Streets of Glasgow: Gordon Street


Gordon Street is probably the street in Glasgow I use most often, invariably darting along it at considerable speed to catch a train at either Central or Queen Street. It is the street that helped to inspire this Streets of Glasgow series since it is despite being a busy, thriving city thoroughfare also architecturally stunning. I finally got round to it one wet Sunday evening with half an hour to kill before my train home. I started from the Buchanan Street end and reached the Hope Street in barely 10 minutes, having spent much of the time looking up and noticing many more details and stunning architectural features than I had previously appreciated. The Royal Bank of Scotland was the first building to give me pause – with its various heads and finer touches. I wonder if the folk dining in the heated tent below ever look up. It’s worth it at every turn on Gordon Street for most of the buildings will reward a closer glance, layered and diverse with each bound along the way. A particular highlight was the building above the Co-op, which houses offices for the legal firm Harper Macleod, which is all glass and reflects the tops of its surrounding buildings.

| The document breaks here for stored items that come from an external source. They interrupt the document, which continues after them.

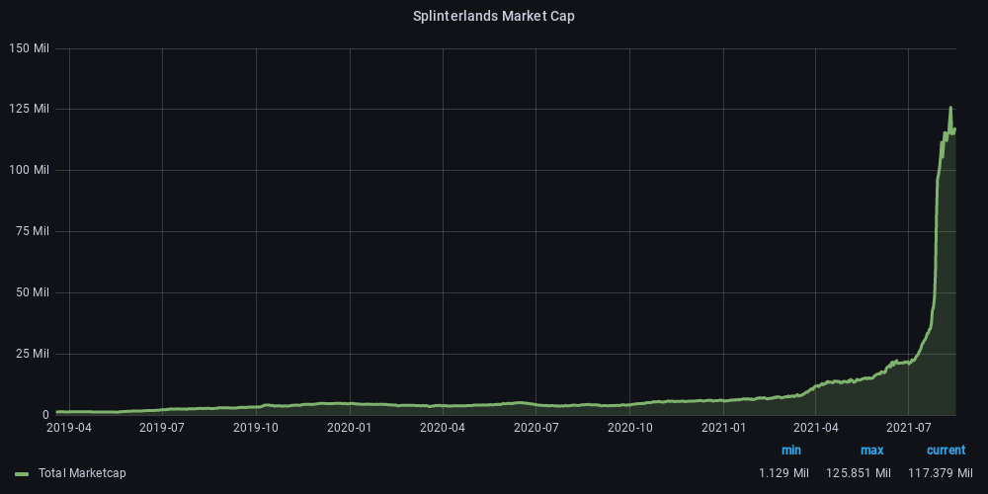Image resolution: width=988 pixels, height=494 pixels.
Task: Click the green Total Marketcap color swatch
Action: [x=22, y=473]
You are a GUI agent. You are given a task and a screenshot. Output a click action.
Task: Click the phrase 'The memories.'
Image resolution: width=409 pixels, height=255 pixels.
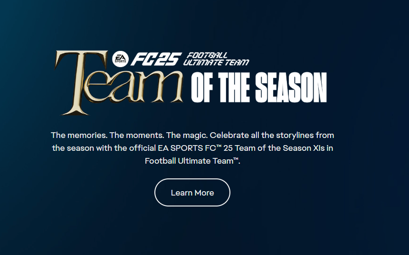click(79, 135)
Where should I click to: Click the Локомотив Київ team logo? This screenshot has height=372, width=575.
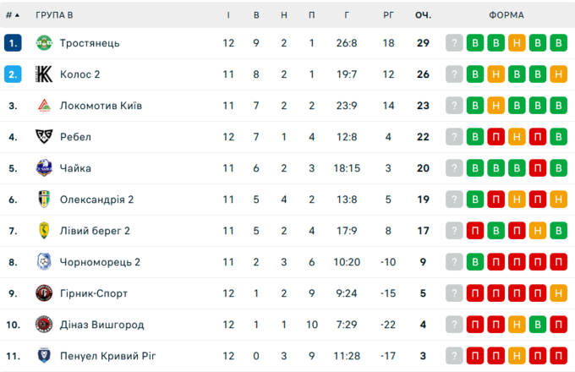[44, 106]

I had to stop outside Central Station and look back along at what I had missed. Even the building on the corner that houses Greggs is gorgeous, with a cupola on the top. Quite a few Greggs branches in Glasgow city centre are in nice buildings, like the one on Queen Street and the new one on Argyle Street next to Waterstone’s. The red sandstone building above the new Sainsbury’s, Standard Buildings, is also very handsome and detail-laden. I also stopped by the Citizen Firefighter sculpture outside the Grand Central Hotel. I didn’t know until I looked it up just now that the sculpture was designed to pay tribute to the firefighters of Glasgow, past and present. With the fire at Grenfell Tower in London still fresh in our minds, I can’t help but admire those who brave these conditions every day to protect us all. It is fitting and works with its surroundings too.

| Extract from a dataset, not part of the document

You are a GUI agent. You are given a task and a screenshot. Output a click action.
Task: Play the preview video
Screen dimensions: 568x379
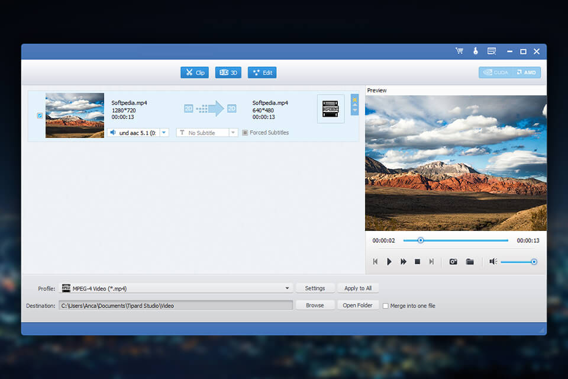pos(389,261)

Of course the walk finished at Central Station, quite handily since it was where I had to get my train home. Central Station is the biggest and busiest station in Scotland and it is certainly the most architecturally interesting, with the possible exception of St. Enoch Subway nearby. As I walked up for my train, a CrossCountry express pulled up, bound for Newcastle. For a few moments, I was tempted to jump on it but that would have been too far for one weekend. Gordon Street manages to combine a lot in not a lot, roughly 300 yards to be precise, and it’s always worth looking up to find yet more, just like on a departure board when impulse wants to take you further. Another time, certainly, but I was happy where I was, awestruck once more by the beauty of this city, hidden in plain sight.